A região do Alto Uruguai foi sede de pioneirismo de infraestrutura que marcou a história da eletricidade nacional. Foi o berço do cooperativismo elétrico no Brasil, precursor no segmento da eletrificação rural, através da criação em 1941 da Cooperativa Força e Luz de Quatro Irmãos, na antiga Colônia Judaica de Quatro Irmãos.
Pela primeira vez em décadas
Recentemente, pela primeira vez em décadas, foram identificadas em meio às matas, e fotografadas, as estruturas restantes da antiga Usina, no município de Quatro Irmãos, com seu sistema básico de canalização e condução de água preservado, às margens de área de córrego do Rio Padre.
Trabalhar pela preservação da área
A comissão de fomento do Polo de Turismo Histórico Judaico de Quatro Irmãos e Região, trabalha pela preservação da área, destas estruturas, e em futura inserção, deste espaço organizado e com acesso, como ponto da Rota Judaica.
Gerando emprego e renda
A Cooperativa Força e Luz de Quatro Irmãos proporcionou grande desenvolvimento local, oferecendo a então escassa energia elétrica no interior da região, acelerando fábricas, serrarias, comércio e outros processos produtivos, gerando emprego e renda.

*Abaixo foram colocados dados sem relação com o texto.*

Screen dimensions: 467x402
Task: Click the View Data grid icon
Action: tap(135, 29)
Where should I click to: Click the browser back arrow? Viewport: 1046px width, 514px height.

Preservação como patrimônio histórico e cultural
Sua presença destacada em diversos sites da história da eletricidade de âmbito nacional, sinaliza a importância de sua preservação como patrimônio histórico e cultural, e com potencial educativo de nossa época, como legado de uma comunidade que buscou soluções pela iniciativa privada e pelo cooperativismo, quando o Estado não era capaz de oferecer esse suporte.
Um pouco da história
A Cooperativa teve como seu primeiro presidente Alberto Verminghoff, então dono do Cartório de Quatro Irmãos, que juntamente com outros 22 associados realizaram uma reunião na sede da ICA – Jewish Colonization Association, e decidiram fundar a cooperativa. Na oportunidade foi eleito para diretor comercial o associado Isidoro Eisenberg e para diretor-gerente Reinaldo Fleck.
Nas fotos, uma promissória assinada pelo então cotista Jorge Domogaleski, como capital de integralização, e fotos atuais da Usina, captadas pela fotógrafa Marisa Razzia, de Erechim.